Coronavirus in wastewater treatment plants potential pathway to population testing

Environmental health scientist partners with CDC and SC DHEC to detect virus in 11 locations



Though the United States is far from being able to quickly test its entire population for COVID-19, scientists in the university’s Arnold School of Public Health and in a handful of labs around the world might have a faster and better alternative.

Environmental health sciences professor Sean Norman is tracking the presence of COVID-19 virus particles in wastewater treatment plants at eight locations in South Carolina, two in Texas and one near San Francisco. Data from his research will soon feed into a computer model developed by the Centers for Disease Control to calculate how many people in a given community have the virus. Once validated, the model could prove useful in predicting future waves of the virus.

“This is a field that scientists are starting to call wastewater epidemiology,” Norman says. “This methodology has been used for tracking the community presence of several other viruses in recent years, including polio.”

Norman already had been funded by the CDC to conduct research on the presence of antibiotic-resistant bacteria in wastewater treatment facilities. When the COVID-19 pandemic hit, Norman shifted his focus to search for the virus in wastewater.

“One might think of this as looking for a needle in a haystack, but it’s really not because we’re using very specific types of tools to identify this virus out of everything else that’s coming in through the raw sewage,” Norman says.

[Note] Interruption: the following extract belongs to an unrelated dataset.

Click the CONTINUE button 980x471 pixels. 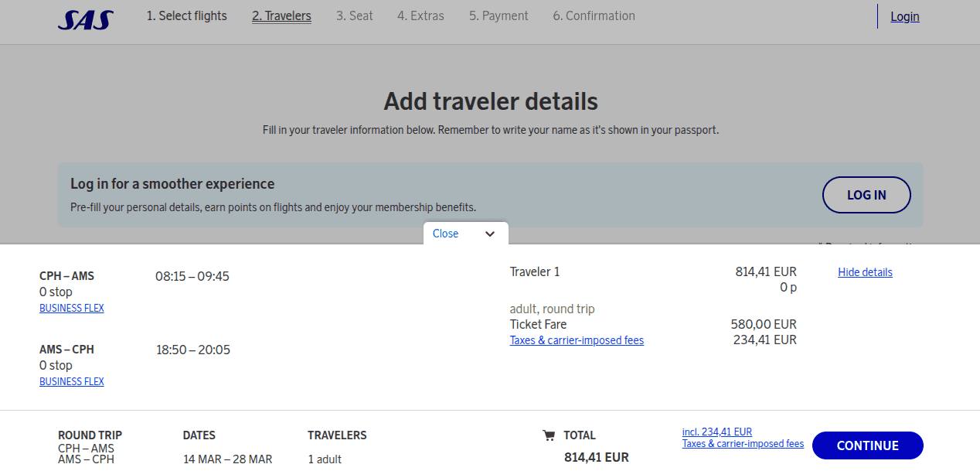[x=867, y=445]
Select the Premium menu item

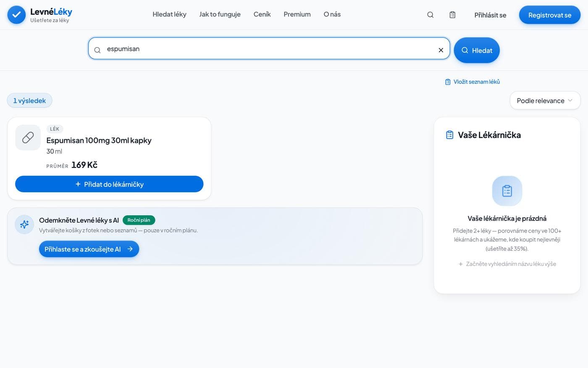point(297,14)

Data on the quantity of COVID-19 particles per liter of wastewater must be coupled with other information — the number of individuals served by a particular treatment plant and average volume of viral particles shed by infected individuals, for example — to calculate how many people in a given community have the virus, Norman says.

While testing of the CDC model will soon begin, Norman says it could take up to six months to fully tweak the model and confirm its accuracy.

“If we can get to the true abundance of the virus in the population, we might be able to turn this into a predictive model,” he says, “Then, by monitoring the abundance of the virus in the raw sewage, it’s possible that an uptick in the presence of the virus in sewage would signal the approach of another wave of COVID-19.

“Public health authorities and other decision-makers could then ramp up social distancing requirements again before the number of cases became a burden on our health care system.”       

In addition to wastewater sample collection and analysis, Norman is conducting broader research at one of the Columbia wastewater treatment facilities that involves monitoring the health of plant staff members. He is also keeping close watch on air quality near the plant to determine if virus particles might become aerosolized.

Field research and laboratory testing of wastewater carries some level of risk, “because there’s a lot of potential pathogens in sewage that can harm you,” Norman says. That’s why he and his research team use N95 respirators and other protective clothing to protect themselves from bacterial and viral pathogens that might be present in the wastewater.

“We run a biosafety Level 2 laboratory, so we take a lot of precautions already,” he says. Eventually, Norman plans to work with researchers at a Level 3 lab to determine if the COVID-19 viral particles he is detecting in wastewater are actually infective or merely benign molecular fingerprints of the virus.